Business Diary: Michael Gove gets educated on PFI
A wonderfully malicious piece of gossip doing the rounds at Westminster. Word is that Education Secretary Michael Gove's decision to reintroduce the private finance initiative so as to fund £2bn of schools came about because he finally understood how the system worked. Gove had been so anti-PFI because he thought that the private company took ownership of the school after its 25- to 35-year contract had ended. So it's a Diary dunce's hat for the Rick Moranis lookalike.
That sponsorship money's worth it
Still at Westminster, with the Olympics countdown now in full swing, there is disappointment for the US conglomerate General Electric, which is spending millions as an official sponsor of the Games, partly for the access to the rich and powerful that the event provides. The pollster Populus has been studying which brands have been able to associate themselves with the event in the minds of MPs, and it's bad news. Just 6 per cent of our parliamentarians identified GE as a sponsor. On the other hand, almost a third picked Nike as a sponsor, when it is no such thing. Makes you think these MPs are just making stuff up.
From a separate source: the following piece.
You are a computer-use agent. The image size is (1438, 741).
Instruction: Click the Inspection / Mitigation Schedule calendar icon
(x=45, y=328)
New newspaper boss tickled pink
"I am gay to make known Ashley's appointment," Johnston Press chairman Ian Russell apparently says in the newspaper group's press release announcing Ashley Highfield as chief executive. Er, come again? A Dow Jones Newswires story that clearly went through the wringer of Google Translate a couple too many times became a hilarious hit on Twitter last night. The "informal journal publishing house" has made Mr Highfield an "arch executive", we are told. The story so tickled the new boss that he retweeted it.
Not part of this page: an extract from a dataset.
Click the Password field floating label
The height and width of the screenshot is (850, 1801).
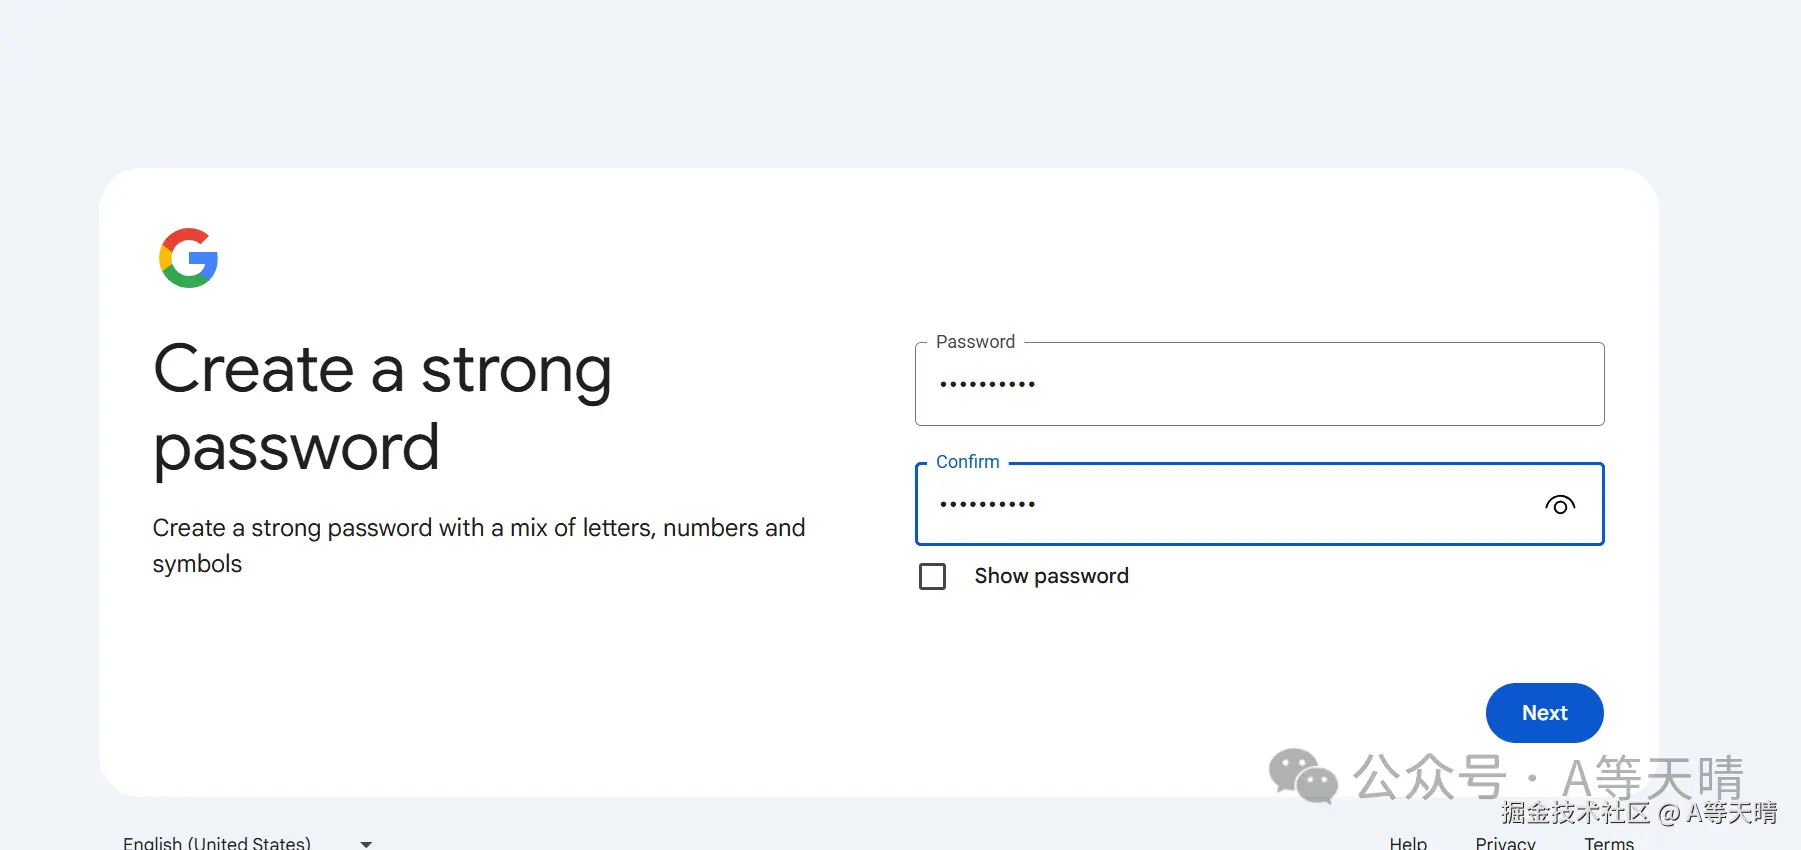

Road rage breaks out over Virgin
Good to see the behind-the-hands briefing war between the nation's telecoms companies breaking into the open. Spin doctors who gleefully point out the bad numbers in each other's subscriber figures usually stay in the shadows, but The Sun quoted a BT insider, saying "the Ferrari's out of first gear, it's now in reverse", referring to its self-proclaimed Ferrari broadband. Will Virgin respond? Time to check the BT vans for slashed tyres.